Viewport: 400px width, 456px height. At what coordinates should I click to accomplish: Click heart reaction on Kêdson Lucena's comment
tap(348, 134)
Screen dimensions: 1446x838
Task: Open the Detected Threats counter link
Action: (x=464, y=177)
################
TASK TO CARRY OUT ▸ Give back all of the entries above, unchanged in every word.

RESULT ▸
Viewport: 400px width, 456px height. At what coordinates should I click to accomplish: Click heart reaction on Kêdson Lucena's comment
tap(348, 134)
Screen dimensions: 1446x838
Task: Open the Detected Threats counter link
Action: (x=464, y=177)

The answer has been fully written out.